**YOUR TASK**
Start at the line below containing "The width and height of the screenshot is (1568, 559)." and stop at the line containing "Task: Click Rick Thompson's avatar picture". Repeat every line of that stretch exactly, and nothing outside it.

________________________________________

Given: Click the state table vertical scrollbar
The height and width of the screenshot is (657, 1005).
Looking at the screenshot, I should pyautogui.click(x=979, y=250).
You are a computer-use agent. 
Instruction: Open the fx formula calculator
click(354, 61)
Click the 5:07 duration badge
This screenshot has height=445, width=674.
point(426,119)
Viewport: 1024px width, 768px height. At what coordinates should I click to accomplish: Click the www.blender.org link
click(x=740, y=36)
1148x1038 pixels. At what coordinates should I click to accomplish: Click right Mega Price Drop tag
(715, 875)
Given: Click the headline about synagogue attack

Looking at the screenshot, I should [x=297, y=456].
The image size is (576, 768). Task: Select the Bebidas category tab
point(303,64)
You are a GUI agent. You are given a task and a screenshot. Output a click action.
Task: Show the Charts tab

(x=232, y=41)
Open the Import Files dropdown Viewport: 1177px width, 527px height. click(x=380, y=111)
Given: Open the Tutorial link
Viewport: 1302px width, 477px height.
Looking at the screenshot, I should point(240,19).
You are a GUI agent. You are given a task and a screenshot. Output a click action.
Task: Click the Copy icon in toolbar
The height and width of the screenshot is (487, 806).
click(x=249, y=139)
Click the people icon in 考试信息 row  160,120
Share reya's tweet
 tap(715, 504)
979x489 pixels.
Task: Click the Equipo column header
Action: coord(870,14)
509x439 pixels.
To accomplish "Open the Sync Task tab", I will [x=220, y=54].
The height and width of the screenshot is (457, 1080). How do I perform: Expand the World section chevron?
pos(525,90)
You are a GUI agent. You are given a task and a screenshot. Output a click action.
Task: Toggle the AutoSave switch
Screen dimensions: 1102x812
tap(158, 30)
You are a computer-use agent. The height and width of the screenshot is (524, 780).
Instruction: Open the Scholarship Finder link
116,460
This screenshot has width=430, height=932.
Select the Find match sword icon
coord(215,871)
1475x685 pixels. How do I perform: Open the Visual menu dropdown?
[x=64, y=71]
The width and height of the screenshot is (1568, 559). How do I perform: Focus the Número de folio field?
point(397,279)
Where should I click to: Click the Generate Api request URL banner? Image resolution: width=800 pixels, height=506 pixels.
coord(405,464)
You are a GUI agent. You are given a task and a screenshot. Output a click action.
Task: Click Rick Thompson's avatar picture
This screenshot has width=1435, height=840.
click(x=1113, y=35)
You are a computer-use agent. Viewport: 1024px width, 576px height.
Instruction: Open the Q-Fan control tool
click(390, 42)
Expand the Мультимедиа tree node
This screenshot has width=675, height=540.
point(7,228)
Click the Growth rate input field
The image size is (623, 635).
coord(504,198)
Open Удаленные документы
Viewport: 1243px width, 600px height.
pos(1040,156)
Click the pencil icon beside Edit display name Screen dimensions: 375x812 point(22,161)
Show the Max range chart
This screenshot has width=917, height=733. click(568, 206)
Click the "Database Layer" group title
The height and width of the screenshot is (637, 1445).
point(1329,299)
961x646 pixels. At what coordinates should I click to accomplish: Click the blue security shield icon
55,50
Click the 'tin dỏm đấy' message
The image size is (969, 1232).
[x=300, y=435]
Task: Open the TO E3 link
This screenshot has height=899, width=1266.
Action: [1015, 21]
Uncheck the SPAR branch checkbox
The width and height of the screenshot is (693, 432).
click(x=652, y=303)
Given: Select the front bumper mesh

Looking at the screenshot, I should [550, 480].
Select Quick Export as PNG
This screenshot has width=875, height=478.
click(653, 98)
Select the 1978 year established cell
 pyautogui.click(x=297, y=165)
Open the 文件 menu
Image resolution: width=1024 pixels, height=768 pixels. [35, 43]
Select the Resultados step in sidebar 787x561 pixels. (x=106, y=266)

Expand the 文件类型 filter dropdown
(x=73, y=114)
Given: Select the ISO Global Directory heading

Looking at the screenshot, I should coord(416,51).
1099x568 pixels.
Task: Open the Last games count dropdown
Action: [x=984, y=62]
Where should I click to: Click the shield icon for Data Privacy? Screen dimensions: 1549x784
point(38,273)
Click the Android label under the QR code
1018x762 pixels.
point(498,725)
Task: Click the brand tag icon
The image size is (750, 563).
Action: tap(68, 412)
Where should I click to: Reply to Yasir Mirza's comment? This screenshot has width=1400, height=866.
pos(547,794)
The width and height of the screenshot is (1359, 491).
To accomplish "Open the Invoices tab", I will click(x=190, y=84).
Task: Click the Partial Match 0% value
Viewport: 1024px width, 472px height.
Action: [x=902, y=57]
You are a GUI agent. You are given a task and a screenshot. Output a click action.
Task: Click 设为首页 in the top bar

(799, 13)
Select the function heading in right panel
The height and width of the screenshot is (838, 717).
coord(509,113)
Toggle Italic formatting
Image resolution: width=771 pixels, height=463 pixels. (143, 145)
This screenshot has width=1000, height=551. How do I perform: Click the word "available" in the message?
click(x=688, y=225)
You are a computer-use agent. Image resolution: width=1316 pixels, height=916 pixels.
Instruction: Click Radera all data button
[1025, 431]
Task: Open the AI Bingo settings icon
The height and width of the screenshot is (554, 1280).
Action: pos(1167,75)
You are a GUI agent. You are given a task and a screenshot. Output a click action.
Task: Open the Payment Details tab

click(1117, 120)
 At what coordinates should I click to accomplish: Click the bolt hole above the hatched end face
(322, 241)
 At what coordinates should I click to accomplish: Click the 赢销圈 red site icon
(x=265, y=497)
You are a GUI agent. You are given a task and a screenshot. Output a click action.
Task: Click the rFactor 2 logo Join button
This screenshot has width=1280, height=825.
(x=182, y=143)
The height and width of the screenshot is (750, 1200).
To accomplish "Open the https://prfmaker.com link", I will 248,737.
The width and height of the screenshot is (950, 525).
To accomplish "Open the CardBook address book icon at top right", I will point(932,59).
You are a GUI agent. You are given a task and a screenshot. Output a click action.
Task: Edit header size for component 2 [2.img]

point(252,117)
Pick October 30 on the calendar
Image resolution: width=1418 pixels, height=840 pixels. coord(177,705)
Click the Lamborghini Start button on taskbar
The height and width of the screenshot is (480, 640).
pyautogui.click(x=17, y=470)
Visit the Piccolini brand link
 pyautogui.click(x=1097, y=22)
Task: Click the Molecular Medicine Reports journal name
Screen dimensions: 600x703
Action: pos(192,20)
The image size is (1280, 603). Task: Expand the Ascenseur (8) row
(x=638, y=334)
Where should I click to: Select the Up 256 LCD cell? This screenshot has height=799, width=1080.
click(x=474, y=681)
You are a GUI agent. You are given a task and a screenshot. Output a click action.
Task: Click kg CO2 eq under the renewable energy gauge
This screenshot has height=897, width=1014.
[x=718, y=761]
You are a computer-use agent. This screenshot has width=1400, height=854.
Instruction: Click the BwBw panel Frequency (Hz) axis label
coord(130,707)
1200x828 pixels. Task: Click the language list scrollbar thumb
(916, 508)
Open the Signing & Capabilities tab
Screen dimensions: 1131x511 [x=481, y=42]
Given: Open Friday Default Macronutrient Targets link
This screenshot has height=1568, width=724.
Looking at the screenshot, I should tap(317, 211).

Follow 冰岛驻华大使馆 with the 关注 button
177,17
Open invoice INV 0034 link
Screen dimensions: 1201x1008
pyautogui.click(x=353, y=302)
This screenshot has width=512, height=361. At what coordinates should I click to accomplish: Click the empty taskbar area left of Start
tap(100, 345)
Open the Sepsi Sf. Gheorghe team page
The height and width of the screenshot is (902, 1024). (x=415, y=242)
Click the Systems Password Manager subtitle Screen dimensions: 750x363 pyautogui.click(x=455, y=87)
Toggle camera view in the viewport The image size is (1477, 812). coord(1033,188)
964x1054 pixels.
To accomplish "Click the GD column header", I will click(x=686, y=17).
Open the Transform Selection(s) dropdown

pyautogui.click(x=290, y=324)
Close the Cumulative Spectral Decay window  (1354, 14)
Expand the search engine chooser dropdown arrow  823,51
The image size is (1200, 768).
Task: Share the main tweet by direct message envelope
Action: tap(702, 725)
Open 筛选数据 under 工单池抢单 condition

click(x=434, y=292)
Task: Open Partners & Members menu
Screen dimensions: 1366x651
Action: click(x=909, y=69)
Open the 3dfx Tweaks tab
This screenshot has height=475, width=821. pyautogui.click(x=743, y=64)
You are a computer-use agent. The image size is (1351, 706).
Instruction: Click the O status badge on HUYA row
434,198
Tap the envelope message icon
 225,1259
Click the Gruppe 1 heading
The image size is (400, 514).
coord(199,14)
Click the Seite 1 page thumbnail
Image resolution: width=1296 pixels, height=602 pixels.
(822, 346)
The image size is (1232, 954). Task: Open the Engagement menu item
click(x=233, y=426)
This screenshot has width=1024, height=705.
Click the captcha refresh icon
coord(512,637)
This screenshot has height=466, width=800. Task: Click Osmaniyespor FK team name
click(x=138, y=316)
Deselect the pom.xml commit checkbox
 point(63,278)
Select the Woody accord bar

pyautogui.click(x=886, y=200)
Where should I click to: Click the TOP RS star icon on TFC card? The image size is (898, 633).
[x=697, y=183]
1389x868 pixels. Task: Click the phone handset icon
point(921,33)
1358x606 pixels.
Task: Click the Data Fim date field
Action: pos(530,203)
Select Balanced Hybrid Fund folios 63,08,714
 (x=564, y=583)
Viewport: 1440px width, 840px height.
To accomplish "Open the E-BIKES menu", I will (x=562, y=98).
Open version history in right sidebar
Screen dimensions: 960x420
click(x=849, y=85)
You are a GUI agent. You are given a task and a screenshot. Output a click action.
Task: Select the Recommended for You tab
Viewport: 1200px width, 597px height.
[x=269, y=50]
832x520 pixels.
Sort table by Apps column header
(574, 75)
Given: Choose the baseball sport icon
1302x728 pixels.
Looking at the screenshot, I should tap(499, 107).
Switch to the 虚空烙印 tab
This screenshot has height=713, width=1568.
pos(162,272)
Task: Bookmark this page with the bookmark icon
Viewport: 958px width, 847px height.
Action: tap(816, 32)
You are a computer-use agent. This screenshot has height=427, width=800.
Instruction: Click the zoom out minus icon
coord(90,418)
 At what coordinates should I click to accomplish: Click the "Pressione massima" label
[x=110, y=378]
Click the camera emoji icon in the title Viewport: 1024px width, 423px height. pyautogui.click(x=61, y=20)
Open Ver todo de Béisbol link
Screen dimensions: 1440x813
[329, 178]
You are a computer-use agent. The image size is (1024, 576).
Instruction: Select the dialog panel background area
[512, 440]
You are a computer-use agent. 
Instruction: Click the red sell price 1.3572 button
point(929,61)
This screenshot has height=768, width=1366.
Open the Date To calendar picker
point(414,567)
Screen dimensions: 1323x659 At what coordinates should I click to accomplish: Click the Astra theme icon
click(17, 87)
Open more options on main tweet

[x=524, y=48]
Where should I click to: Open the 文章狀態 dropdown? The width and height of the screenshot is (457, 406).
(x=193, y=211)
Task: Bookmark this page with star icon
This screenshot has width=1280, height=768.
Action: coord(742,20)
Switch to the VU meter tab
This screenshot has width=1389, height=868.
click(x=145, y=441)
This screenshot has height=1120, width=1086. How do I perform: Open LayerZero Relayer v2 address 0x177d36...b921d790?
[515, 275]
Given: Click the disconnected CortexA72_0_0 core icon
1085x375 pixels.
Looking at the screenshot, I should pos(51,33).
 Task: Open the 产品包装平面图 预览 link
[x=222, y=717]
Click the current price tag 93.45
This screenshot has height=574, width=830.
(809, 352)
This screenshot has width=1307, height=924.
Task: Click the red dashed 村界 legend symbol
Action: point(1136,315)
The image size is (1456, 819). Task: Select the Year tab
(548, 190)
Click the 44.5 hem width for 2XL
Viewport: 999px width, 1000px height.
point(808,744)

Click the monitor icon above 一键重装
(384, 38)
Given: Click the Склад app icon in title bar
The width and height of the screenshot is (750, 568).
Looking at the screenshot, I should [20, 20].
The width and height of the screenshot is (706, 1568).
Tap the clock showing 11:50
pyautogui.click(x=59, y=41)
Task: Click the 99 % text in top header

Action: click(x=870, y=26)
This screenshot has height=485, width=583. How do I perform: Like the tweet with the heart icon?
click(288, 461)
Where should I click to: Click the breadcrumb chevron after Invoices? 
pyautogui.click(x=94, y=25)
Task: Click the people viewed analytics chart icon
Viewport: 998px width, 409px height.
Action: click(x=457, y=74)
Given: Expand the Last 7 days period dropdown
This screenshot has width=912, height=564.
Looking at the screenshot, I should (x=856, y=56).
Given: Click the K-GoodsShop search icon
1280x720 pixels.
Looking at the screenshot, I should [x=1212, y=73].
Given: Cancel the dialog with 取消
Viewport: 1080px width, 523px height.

________________________________________

**OUTPUT OF THE EXERCISE**
The width and height of the screenshot is (1568, 559). How do I perform: Focus the Número de folio field?
point(397,279)
Where should I click to: Click the Generate Api request URL banner? Image resolution: width=800 pixels, height=506 pixels.
coord(405,464)
You are a GUI agent. You are given a task and a screenshot. Output a click action.
Task: Click Rick Thompson's avatar picture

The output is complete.